Re: Why HTML should be taught as HTML without pretending it is XML from Jon Barnett on 2007-07-23 (public-html@w3.org from July 2007)

From: Jon Barnett <jonbarnett@gmail.com>
Date: Mon, 23 Jul 2007 11:19:31 -0500
To: "Robert Burns" <rob@robburns.com>
Cc: public-html <public-html@w3.org>
Message-ID: <bde87dd20707230919x7f287793s3b51d92aaad34da7@mail.gmail.com>
On 7/23/07, Robert Burns <rob@robburns.com> wrote:
>
> Well, I'm not sure we can conclude from one anecdote, what everyone
> else thinks about their HTML.

The measurable study would be the number of pages with XHTML DOCTYPEs,
served as HTML, and containing markup that would have unintended
consequences if served as XML.  I'm afraid I can't offer anything
other than anecdotes (experience on lots of forums, personal
conversations, etc., the fact my college professor was teaching
exactly what I learned to a number of other students), but the fact
that this page exists says something:

http://www.hixie.ch/advocacy/xhtml
>
> Telling authors they're somehow made a mistake because their beating
> down a cowpath that, for some strange reason you think is misguided,
> does not make it any less of a cowpath.

▶ **TASK INSTRUCTIONS**
• A. Answer these questions about the mailing-list message:
(i) What date and time appear on its Date line?
(ii) What web address does the writer give for the page whose existence "says something"?
(iii) Who, according to the writer, was teaching other students exactly what the writer learned?
• B. Turn the lines of the records starting at the line containing "The height and width of the screenshot is (848, 1435)." and ending at the line containing "will pyautogui.click(x=364, y=191)." into a JSON list of strings, one string per line, leaving out blank lines.
The mailing-list message above has no connection to the records.

▶ **DATA ROWS**
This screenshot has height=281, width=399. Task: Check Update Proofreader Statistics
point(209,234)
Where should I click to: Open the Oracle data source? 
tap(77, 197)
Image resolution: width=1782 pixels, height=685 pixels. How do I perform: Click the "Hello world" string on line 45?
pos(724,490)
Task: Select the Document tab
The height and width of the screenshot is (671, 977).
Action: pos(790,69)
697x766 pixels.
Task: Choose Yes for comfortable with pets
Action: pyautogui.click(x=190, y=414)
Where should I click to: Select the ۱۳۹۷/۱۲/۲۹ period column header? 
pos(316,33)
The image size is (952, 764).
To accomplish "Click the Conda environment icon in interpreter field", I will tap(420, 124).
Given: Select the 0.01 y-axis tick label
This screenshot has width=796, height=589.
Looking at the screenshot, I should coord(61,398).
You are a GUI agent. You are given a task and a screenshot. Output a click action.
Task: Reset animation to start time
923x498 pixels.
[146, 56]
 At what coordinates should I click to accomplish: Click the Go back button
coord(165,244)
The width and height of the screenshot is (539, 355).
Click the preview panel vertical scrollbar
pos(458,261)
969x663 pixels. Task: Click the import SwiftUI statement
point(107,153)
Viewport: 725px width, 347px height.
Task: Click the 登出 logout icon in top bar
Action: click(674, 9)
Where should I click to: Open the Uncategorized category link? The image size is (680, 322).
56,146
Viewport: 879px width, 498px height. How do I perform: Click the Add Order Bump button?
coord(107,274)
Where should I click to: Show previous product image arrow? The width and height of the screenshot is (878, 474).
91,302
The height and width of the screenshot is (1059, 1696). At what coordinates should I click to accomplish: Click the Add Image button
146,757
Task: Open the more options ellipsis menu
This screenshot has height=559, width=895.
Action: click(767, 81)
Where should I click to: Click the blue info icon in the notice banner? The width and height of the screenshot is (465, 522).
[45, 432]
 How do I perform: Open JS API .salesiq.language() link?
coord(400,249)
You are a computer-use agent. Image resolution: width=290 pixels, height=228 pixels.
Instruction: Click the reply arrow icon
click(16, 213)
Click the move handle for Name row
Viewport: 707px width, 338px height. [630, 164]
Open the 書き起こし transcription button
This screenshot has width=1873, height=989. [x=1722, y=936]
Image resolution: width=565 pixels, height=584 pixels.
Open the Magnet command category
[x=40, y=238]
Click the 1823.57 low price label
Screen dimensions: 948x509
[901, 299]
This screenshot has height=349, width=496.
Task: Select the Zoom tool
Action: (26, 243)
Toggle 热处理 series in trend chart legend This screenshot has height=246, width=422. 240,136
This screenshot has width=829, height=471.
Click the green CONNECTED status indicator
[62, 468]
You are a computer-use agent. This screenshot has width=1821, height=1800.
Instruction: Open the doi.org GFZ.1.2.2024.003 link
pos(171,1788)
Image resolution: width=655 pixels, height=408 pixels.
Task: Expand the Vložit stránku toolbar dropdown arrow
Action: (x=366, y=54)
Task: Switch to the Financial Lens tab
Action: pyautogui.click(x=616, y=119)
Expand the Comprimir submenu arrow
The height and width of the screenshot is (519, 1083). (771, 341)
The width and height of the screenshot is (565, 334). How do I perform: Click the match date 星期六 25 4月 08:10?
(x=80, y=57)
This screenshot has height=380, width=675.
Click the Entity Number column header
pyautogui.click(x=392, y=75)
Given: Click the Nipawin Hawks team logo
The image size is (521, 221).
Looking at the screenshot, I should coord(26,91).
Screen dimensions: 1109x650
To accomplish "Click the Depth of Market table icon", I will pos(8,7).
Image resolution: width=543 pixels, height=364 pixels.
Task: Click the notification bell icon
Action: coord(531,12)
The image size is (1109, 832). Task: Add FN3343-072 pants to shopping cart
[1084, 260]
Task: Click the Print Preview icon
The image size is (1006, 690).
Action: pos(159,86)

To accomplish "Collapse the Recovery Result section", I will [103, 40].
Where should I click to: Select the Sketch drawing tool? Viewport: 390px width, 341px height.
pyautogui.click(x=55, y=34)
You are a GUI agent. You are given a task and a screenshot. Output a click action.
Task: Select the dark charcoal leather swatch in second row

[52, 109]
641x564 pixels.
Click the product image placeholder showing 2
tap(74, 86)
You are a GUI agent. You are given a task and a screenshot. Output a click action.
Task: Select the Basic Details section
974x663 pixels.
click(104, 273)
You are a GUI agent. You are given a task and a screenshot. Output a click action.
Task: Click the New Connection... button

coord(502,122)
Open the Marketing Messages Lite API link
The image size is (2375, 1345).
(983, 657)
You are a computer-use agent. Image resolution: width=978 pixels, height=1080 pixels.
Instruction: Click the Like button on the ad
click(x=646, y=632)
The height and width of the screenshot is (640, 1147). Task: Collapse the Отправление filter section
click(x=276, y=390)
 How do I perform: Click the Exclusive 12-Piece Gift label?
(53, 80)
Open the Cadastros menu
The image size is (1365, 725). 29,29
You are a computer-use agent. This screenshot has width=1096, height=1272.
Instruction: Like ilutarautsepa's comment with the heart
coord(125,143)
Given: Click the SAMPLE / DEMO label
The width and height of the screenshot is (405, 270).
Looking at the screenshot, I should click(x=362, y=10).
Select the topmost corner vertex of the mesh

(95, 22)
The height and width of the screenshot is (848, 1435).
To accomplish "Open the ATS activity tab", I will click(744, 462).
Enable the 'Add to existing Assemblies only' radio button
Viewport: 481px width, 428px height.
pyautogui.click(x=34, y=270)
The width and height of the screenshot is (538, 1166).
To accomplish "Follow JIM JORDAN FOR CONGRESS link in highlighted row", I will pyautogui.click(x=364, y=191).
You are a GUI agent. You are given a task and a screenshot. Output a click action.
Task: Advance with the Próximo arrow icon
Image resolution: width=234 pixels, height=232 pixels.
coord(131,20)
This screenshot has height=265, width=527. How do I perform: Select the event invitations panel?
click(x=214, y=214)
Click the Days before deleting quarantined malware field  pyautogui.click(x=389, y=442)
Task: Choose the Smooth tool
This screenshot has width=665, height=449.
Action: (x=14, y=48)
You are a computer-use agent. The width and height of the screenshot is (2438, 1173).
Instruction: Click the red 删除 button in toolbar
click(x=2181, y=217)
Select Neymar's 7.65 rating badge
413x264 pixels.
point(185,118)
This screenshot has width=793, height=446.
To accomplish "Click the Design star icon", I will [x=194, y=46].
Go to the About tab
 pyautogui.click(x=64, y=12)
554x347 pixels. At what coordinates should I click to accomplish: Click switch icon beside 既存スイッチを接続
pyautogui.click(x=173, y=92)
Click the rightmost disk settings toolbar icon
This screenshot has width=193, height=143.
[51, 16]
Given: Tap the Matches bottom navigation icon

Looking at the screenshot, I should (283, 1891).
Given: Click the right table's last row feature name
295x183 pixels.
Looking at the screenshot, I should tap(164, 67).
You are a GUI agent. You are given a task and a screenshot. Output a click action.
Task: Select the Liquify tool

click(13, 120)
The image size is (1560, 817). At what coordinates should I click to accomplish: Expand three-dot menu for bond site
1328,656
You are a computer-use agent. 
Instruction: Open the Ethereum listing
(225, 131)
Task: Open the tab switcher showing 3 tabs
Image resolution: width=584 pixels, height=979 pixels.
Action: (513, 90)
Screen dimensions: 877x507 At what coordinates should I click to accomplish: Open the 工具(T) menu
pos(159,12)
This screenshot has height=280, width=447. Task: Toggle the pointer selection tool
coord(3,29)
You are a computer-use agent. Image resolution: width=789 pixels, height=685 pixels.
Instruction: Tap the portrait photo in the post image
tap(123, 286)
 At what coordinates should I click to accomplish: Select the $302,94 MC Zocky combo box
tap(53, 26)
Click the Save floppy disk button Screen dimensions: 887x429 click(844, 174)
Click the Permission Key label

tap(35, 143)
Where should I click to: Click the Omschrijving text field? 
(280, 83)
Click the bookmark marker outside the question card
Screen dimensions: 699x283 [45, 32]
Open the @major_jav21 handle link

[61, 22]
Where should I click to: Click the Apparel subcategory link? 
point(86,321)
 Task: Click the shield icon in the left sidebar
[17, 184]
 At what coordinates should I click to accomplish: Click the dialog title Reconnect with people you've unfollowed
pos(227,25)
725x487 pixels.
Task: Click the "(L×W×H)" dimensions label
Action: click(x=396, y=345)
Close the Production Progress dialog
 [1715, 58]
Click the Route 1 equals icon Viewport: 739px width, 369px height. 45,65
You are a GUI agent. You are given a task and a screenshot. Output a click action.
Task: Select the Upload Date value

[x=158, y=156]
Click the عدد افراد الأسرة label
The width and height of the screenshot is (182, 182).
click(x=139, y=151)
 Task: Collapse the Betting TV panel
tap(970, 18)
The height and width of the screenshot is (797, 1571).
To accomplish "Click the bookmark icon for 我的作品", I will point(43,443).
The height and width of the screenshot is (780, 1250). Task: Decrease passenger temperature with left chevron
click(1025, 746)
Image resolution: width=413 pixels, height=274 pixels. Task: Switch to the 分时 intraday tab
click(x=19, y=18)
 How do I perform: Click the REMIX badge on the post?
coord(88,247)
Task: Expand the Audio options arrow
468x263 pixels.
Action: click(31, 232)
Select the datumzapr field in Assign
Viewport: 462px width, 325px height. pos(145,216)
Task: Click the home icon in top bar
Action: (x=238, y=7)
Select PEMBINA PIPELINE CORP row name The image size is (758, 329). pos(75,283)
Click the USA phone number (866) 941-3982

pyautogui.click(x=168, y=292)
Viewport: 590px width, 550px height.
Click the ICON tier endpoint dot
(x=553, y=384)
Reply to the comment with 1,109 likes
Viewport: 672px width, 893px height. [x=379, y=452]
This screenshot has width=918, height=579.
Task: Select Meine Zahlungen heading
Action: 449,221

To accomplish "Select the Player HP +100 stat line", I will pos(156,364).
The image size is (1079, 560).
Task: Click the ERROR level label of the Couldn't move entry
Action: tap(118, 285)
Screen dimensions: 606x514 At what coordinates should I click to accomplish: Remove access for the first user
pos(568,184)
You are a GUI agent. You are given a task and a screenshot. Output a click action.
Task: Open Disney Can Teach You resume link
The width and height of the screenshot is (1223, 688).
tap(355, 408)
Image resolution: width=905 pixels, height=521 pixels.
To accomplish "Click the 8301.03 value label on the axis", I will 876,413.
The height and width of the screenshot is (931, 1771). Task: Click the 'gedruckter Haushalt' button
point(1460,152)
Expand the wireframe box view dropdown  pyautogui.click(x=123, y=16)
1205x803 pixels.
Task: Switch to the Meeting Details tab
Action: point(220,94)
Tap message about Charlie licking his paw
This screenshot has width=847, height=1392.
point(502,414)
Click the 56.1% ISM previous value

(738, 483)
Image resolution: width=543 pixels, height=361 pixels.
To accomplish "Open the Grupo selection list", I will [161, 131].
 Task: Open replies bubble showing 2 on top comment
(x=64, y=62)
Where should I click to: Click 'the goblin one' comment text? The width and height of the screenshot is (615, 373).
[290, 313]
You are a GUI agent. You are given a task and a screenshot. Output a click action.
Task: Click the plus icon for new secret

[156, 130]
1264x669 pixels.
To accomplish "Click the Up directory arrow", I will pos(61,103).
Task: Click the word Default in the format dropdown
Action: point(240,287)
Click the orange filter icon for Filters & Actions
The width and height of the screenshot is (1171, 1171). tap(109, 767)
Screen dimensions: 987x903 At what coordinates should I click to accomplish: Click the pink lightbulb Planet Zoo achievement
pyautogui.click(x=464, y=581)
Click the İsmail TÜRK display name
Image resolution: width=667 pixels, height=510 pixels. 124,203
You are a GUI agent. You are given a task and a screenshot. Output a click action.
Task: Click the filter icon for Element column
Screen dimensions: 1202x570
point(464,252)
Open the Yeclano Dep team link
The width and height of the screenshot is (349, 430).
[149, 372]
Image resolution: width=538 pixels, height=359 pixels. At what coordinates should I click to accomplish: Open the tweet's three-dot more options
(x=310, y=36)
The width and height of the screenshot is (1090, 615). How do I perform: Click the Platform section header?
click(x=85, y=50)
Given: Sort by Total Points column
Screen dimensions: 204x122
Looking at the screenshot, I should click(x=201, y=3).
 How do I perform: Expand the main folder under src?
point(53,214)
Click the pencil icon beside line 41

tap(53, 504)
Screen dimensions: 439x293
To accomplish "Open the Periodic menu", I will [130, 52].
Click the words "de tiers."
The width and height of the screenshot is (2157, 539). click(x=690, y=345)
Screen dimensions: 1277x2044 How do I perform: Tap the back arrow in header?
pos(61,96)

▶ **ANSWERS IN ORDER**
• A.
(i) Mon, 23 Jul 2007 11:19:31 -0500
(ii) http://www.hixie.ch/advocacy/xhtml
(iii) The writer's college professor

• B.
[
  "The height and width of the screenshot is (848, 1435).",
  "To accomplish \"Open the ATS activity tab\", I will click(744, 462).",
  "Enable the 'Add to existing Assemblies only' radio button",
  "Viewport: 481px width, 428px height.",
  "pyautogui.click(x=34, y=270)",
  "The width and height of the screenshot is (538, 1166).",
  "To accomplish \"Follow JIM JORDAN FOR CONGRESS link in highlighted row\", I will pyautogui.click(x=364, y=191)."
]